WHAT IS NEEDED - Every entry should be returned exactly. Omit none of them.

[Collected data]
+++

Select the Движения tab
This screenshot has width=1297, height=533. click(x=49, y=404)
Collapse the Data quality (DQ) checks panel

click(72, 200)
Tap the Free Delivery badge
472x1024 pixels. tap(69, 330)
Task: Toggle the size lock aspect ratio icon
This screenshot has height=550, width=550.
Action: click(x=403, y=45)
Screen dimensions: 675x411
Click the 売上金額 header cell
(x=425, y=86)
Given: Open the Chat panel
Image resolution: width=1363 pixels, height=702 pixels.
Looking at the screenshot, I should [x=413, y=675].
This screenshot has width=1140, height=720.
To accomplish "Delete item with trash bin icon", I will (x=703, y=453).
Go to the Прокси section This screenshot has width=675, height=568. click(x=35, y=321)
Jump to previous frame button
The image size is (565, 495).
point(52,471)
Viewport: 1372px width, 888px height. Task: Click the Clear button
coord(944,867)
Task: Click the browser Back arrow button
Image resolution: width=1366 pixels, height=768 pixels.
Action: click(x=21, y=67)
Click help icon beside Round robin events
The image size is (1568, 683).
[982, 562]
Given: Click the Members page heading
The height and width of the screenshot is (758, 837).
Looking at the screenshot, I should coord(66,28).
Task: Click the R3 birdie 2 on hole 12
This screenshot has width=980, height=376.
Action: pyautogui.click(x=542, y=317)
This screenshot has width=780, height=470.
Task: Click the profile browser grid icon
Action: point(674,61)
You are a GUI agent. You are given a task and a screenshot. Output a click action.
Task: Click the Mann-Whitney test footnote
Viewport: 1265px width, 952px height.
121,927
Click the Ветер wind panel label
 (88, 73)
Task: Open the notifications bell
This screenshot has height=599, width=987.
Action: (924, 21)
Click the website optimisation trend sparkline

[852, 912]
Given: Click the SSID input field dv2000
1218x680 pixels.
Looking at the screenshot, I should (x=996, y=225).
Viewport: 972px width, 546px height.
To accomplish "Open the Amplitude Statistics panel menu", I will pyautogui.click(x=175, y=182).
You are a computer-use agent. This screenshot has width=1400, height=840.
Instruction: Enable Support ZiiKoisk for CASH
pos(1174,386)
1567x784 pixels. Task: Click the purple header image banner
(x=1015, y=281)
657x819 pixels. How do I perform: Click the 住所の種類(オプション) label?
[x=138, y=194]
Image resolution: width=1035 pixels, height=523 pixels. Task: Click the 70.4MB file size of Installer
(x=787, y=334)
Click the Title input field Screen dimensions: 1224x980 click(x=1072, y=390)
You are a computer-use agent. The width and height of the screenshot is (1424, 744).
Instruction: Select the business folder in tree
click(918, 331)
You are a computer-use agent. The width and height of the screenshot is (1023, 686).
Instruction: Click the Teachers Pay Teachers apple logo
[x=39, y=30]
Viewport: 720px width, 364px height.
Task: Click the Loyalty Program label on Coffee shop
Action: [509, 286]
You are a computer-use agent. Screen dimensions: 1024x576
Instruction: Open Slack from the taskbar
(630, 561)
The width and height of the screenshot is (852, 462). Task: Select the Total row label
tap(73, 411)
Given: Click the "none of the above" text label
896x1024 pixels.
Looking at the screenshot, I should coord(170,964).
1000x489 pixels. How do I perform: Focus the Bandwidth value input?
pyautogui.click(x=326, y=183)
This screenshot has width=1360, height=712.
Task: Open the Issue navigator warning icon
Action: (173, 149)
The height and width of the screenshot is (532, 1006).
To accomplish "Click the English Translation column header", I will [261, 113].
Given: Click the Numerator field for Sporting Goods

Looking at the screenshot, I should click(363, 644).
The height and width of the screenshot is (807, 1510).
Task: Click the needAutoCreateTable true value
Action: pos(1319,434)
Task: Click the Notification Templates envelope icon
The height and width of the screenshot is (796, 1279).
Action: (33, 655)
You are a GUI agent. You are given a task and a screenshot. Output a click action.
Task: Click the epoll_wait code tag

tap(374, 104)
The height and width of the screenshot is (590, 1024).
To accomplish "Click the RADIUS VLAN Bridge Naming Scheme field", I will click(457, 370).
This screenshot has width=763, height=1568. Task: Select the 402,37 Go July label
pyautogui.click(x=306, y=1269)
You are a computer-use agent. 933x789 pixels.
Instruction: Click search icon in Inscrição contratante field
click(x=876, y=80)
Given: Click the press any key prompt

+++

SOLUTION TO THIS PROBLEM -
Select the Движения tab
This screenshot has width=1297, height=533. click(x=49, y=404)
Collapse the Data quality (DQ) checks panel

click(72, 200)
Tap the Free Delivery badge
472x1024 pixels. tap(69, 330)
Task: Toggle the size lock aspect ratio icon
This screenshot has height=550, width=550.
Action: click(x=403, y=45)
Screen dimensions: 675x411
Click the 売上金額 header cell
(x=425, y=86)
Given: Open the Chat panel
Image resolution: width=1363 pixels, height=702 pixels.
Looking at the screenshot, I should [x=413, y=675].
This screenshot has width=1140, height=720.
To accomplish "Delete item with trash bin icon", I will (x=703, y=453).
Go to the Прокси section This screenshot has width=675, height=568. click(x=35, y=321)
Jump to previous frame button
The image size is (565, 495).
point(52,471)
Viewport: 1372px width, 888px height. Task: Click the Clear button
coord(944,867)
Task: Click the browser Back arrow button
Image resolution: width=1366 pixels, height=768 pixels.
Action: click(x=21, y=67)
Click help icon beside Round robin events
The image size is (1568, 683).
[982, 562]
Given: Click the Members page heading
The height and width of the screenshot is (758, 837).
Looking at the screenshot, I should coord(66,28).
Task: Click the R3 birdie 2 on hole 12
This screenshot has width=980, height=376.
Action: pyautogui.click(x=542, y=317)
This screenshot has width=780, height=470.
Task: Click the profile browser grid icon
Action: point(674,61)
You are a GUI agent. You are given a task and a screenshot. Output a click action.
Task: Click the Mann-Whitney test footnote
Viewport: 1265px width, 952px height.
121,927
Click the Ветер wind panel label
 (88, 73)
Task: Open the notifications bell
This screenshot has height=599, width=987.
Action: (924, 21)
Click the website optimisation trend sparkline

[852, 912]
Given: Click the SSID input field dv2000
1218x680 pixels.
Looking at the screenshot, I should (x=996, y=225).
Viewport: 972px width, 546px height.
To accomplish "Open the Amplitude Statistics panel menu", I will pyautogui.click(x=175, y=182).
You are a computer-use agent. This screenshot has width=1400, height=840.
Instruction: Enable Support ZiiKoisk for CASH
pos(1174,386)
1567x784 pixels. Task: Click the purple header image banner
(x=1015, y=281)
657x819 pixels. How do I perform: Click the 住所の種類(オプション) label?
[x=138, y=194]
Image resolution: width=1035 pixels, height=523 pixels. Task: Click the 70.4MB file size of Installer
(x=787, y=334)
Click the Title input field Screen dimensions: 1224x980 click(x=1072, y=390)
You are a computer-use agent. The width and height of the screenshot is (1424, 744).
Instruction: Select the business folder in tree
click(918, 331)
You are a computer-use agent. The width and height of the screenshot is (1023, 686).
Instruction: Click the Teachers Pay Teachers apple logo
[x=39, y=30]
Viewport: 720px width, 364px height.
Task: Click the Loyalty Program label on Coffee shop
Action: [509, 286]
You are a computer-use agent. Screen dimensions: 1024x576
Instruction: Open Slack from the taskbar
(630, 561)
The width and height of the screenshot is (852, 462). Task: Select the Total row label
tap(73, 411)
Given: Click the "none of the above" text label
896x1024 pixels.
Looking at the screenshot, I should coord(170,964).
1000x489 pixels. How do I perform: Focus the Bandwidth value input?
pyautogui.click(x=326, y=183)
This screenshot has width=1360, height=712.
Task: Open the Issue navigator warning icon
Action: (173, 149)
The height and width of the screenshot is (532, 1006).
To accomplish "Click the English Translation column header", I will [261, 113].
Given: Click the Numerator field for Sporting Goods

Looking at the screenshot, I should click(363, 644).
The height and width of the screenshot is (807, 1510).
Task: Click the needAutoCreateTable true value
Action: pos(1319,434)
Task: Click the Notification Templates envelope icon
The height and width of the screenshot is (796, 1279).
Action: (33, 655)
You are a GUI agent. You are given a task and a screenshot. Output a click action.
Task: Click the epoll_wait code tag

tap(374, 104)
The height and width of the screenshot is (590, 1024).
To accomplish "Click the RADIUS VLAN Bridge Naming Scheme field", I will click(457, 370).
This screenshot has width=763, height=1568. Task: Select the 402,37 Go July label
pyautogui.click(x=306, y=1269)
You are a computer-use agent. 933x789 pixels.
Instruction: Click search icon in Inscrição contratante field
click(x=876, y=80)
Given: Click the press any key prompt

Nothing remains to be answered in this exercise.